### [ABOUT THIS TASK]
What you should end up with is an exact copy of the lines from the one holding "At what coordinates" through the last line of the entries below, both included, and nothing else; leave every picture out.

### [RECORDS FOR THE TASK]
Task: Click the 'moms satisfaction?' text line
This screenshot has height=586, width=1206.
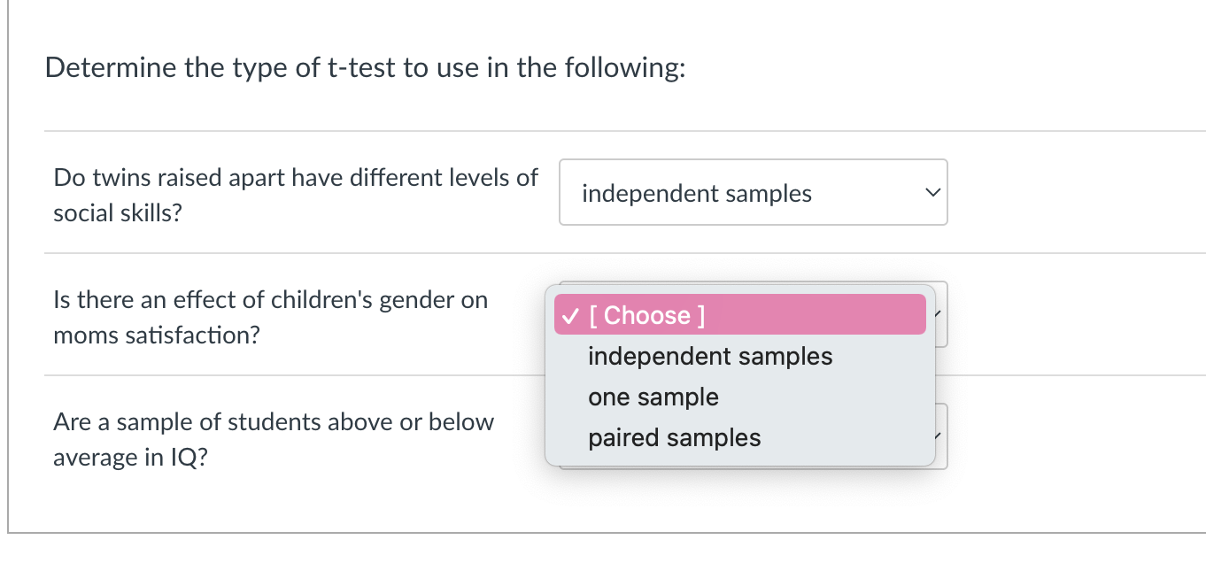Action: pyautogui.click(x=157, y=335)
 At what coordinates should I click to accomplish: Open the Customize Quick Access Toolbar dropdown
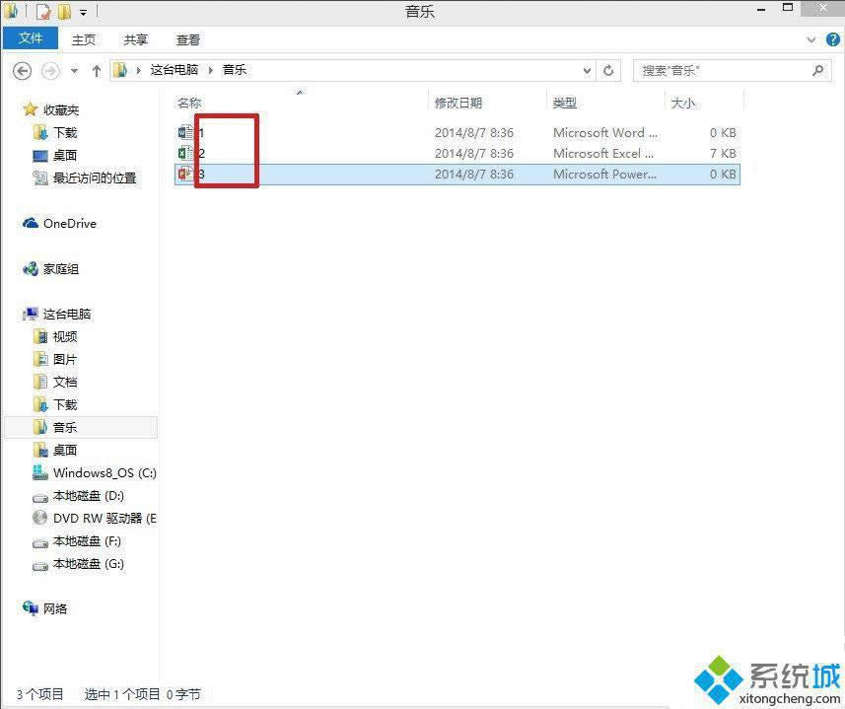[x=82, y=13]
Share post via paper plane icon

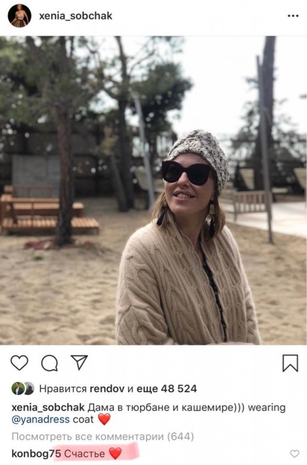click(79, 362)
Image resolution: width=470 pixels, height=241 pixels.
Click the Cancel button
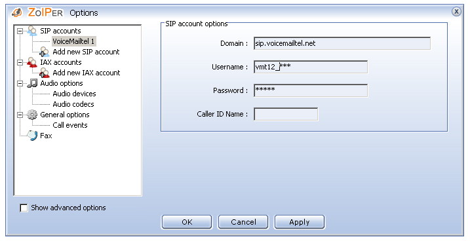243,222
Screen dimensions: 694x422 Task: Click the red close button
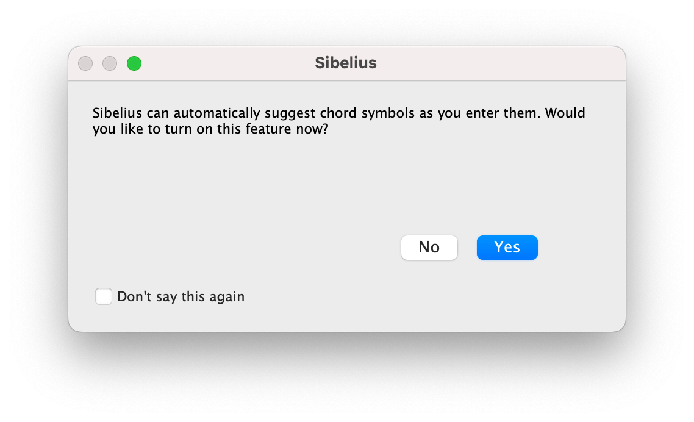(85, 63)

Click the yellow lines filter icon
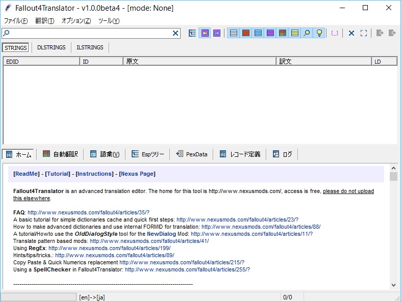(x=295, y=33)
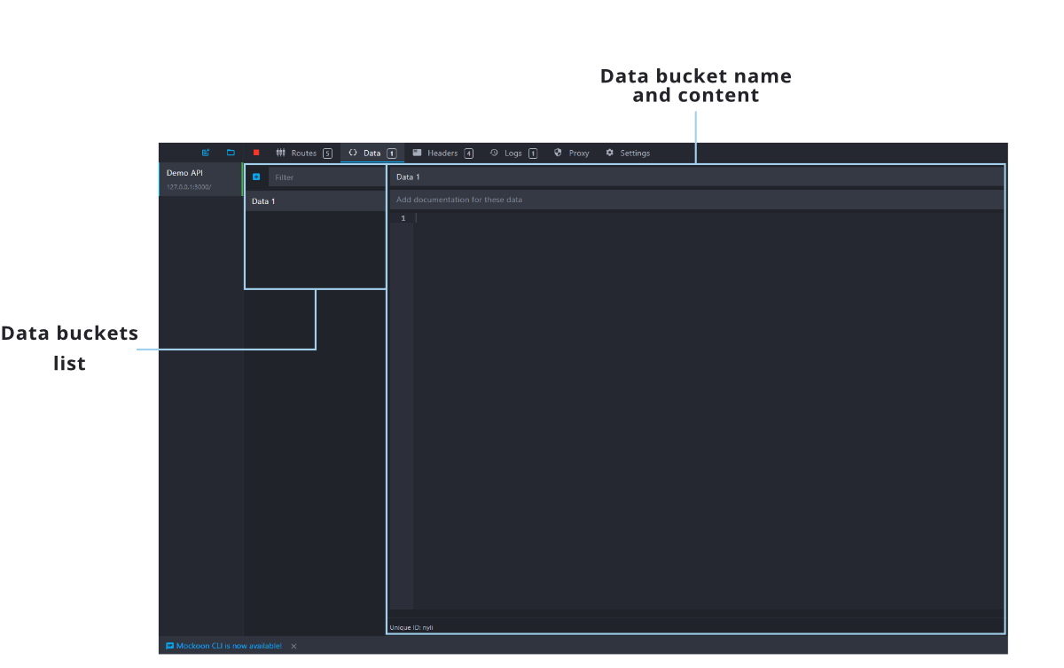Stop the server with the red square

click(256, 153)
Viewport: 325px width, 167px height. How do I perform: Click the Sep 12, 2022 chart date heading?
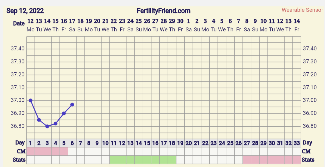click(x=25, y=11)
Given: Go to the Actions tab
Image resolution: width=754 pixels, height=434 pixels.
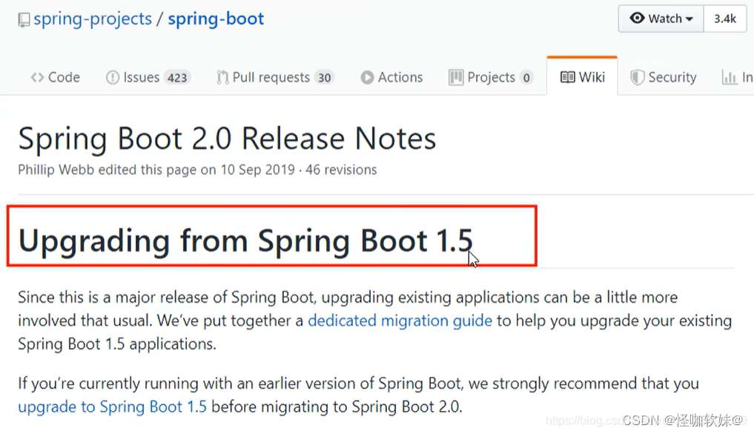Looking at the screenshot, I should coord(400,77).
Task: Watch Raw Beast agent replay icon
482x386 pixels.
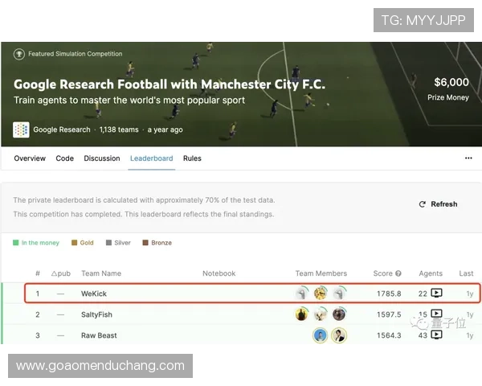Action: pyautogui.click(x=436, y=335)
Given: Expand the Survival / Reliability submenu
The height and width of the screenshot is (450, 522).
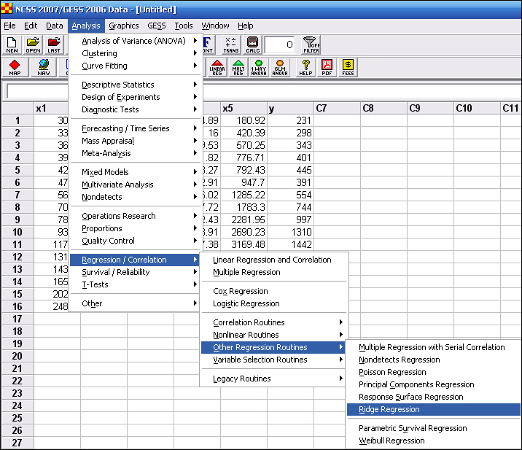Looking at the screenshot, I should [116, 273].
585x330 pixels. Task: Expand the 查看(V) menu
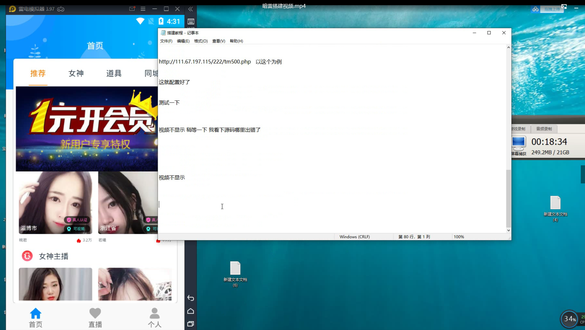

### [TASK ANSWER]
 At what coordinates should I click to accomplish: Open the Customize Quick Access Toolbar dropdown
[x=82, y=13]
Share post via paper plane icon

click(79, 362)
Image resolution: width=470 pixels, height=241 pixels.
Click the Cancel button
243,222
Screen dimensions: 694x422 Task: Click the red close button
(85, 63)

Click the yellow lines filter icon
(x=295, y=33)
Stop the server with the red square

click(256, 153)
Viewport: 325px width, 167px height. How do I perform: Click the Sep 12, 2022 chart date heading?
click(x=25, y=11)
Given: Go to the Actions tab
Image resolution: width=754 pixels, height=434 pixels.
Looking at the screenshot, I should coord(400,77).
Task: Watch Raw Beast agent replay icon
482x386 pixels.
Action: pyautogui.click(x=436, y=335)
Given: Expand the Survival / Reliability submenu
The height and width of the screenshot is (450, 522).
Looking at the screenshot, I should [116, 273].
585x330 pixels. Task: Expand the 查看(V) menu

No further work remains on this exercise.